Souvenirs mécaniques

En 2006, Alfonso Cuarón a renversé tout le monde avec son chef opérateur Emmanuel Lubezki dans le thriller de science-fiction Les Fils de l’homme, avec ses plans-séquences haletants. Il faut ensuite attendre 2013 pour une nouvelle œuvre de science-fiction rare, spatiale cette fois, avec Gravity. Et depuis toutes ces années un projet traînait dans la tête du cinéaste mexicain, un projet bien plus personnel, celui de raconter le Mexico de son enfance, de son quartier : Roma. Pour ce long métrage, la collaboration avec Emmanuel Lubezki connaît une halte – pour des raisons d’agendas visiblement ? Or, tous les grands cinéastes travaillent avec de grands noms des différents pôles : image, décor, design sonore, maquillage, costume, … On a tendance à s’incliner devant les réalisateurs mais chaque film est le fruit d’un travail d’équipe où chaque élément joue un rôle dans le résultat final. En prenant la casquette de chef opérateur, Cuarón renie la force de ses précédents films, adoptant un dispositif profondément nuisible au récit, en privilégiant des mouvements panoramiques détachés des protagonistes – la plupart du temps. Amoureux de courte focale – on ne va pas le critiquer là-dessus –, le cinéaste mexicain livre alors une succession de plan auxquels on semble assister au travers d’une caméra de vidéosurveillance – certes, une Alexa 65 mm –, détachée des agissements et émotions des personnages. Ce sont donc les plans fixes, ou les plans s’achevant sur un cadre fixe, qui s’avèrent les plus forts dans Roma. Un comble pour un cinéaste dont la réputation s’est forgée grâce au mouvement, aux plans-séquences dont le réalisme dépasse l’entendement.

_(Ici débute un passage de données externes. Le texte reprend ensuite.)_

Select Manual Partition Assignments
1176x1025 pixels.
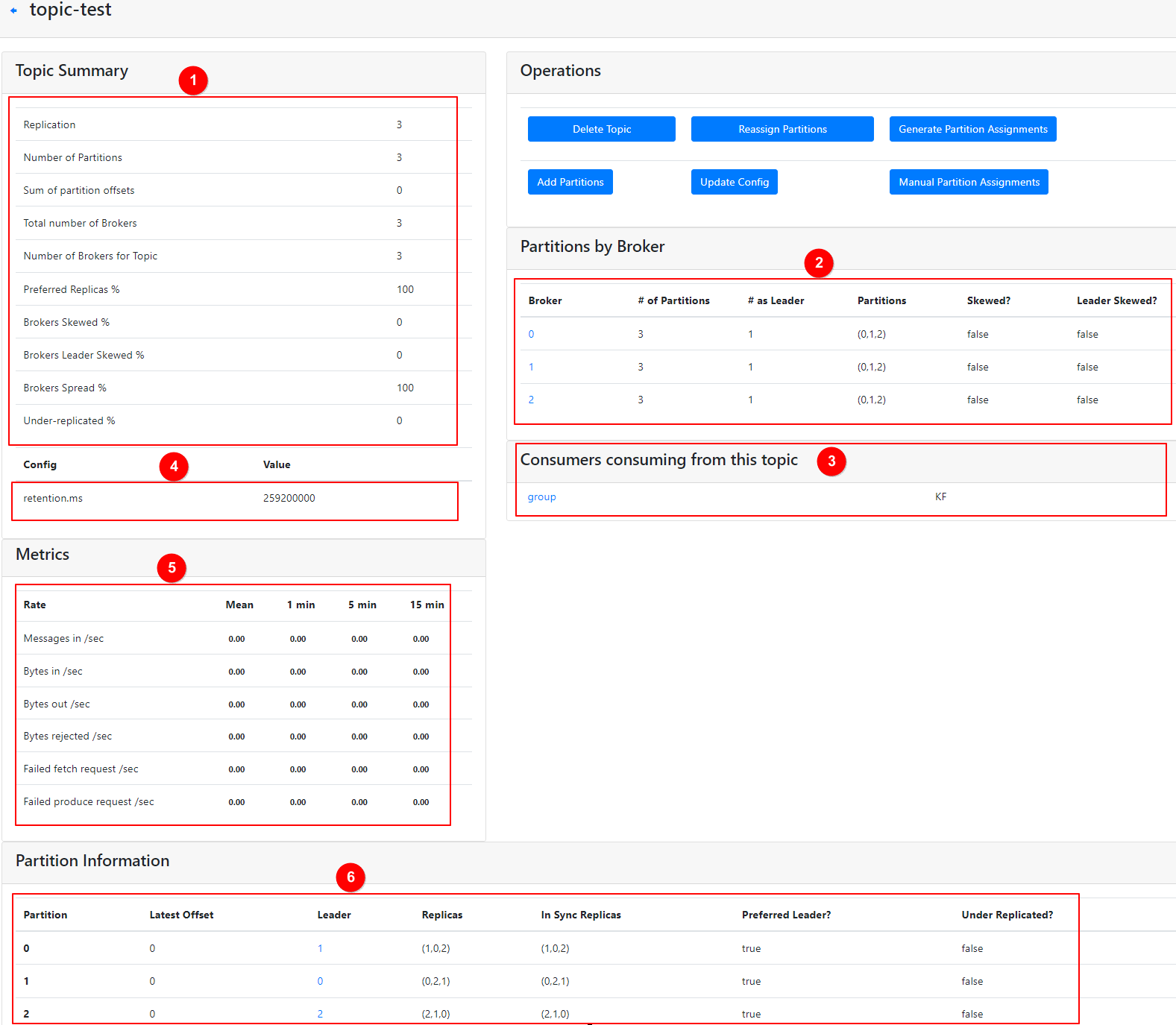[968, 182]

Mettant en scène avant tout des amateurs, Roma a pour ambition de suivre une domestique sur une période d’un an au début des années 1970, période tumultueuse pour Mexico – violentes manifestations des étudiants – mais aussi pour la famille pour laquelle travaille Cléo (Yalitza Aparicio). Antonio, le père de cette famille de quatre enfants partira en voyage d’affaires pour ne jamais revenir. Sofia (Marina de Tavira) se retrouve donc seule malgré les deux domestiques, et Cléo est aussi victime de la lâcheté masculine : le viril Fermin l’a fait tomber enceinte et a pris la fuite à l’instant où la nouvelle lui a été confiée. Mais Cléo a la chance de travailler dans un foyer bienveillant, sa grossesse ne sera pas un motif de renvoi ni de punition. Ainsi Roma progresse de micro-événements en micro-événements, suivant le quotidien de cette jeune indigène et de cette famille à l’équilibre troublé. Une succession de souvenirs mécaniques soulignant aussi les disparités raciales. Quelque part, au-delà de sa reconstitution historique, le film met en lumière une forme de solidarité féminine face à la petitesse des hommes, leur capacité à démontrer leur habileté – garer une large voiture américaine sous un porche – ou leur puissance – l’entraînement à ciel ouvert aux arts martiaux – n’étant que des attributs sans valeur quand les sentiments sont absents.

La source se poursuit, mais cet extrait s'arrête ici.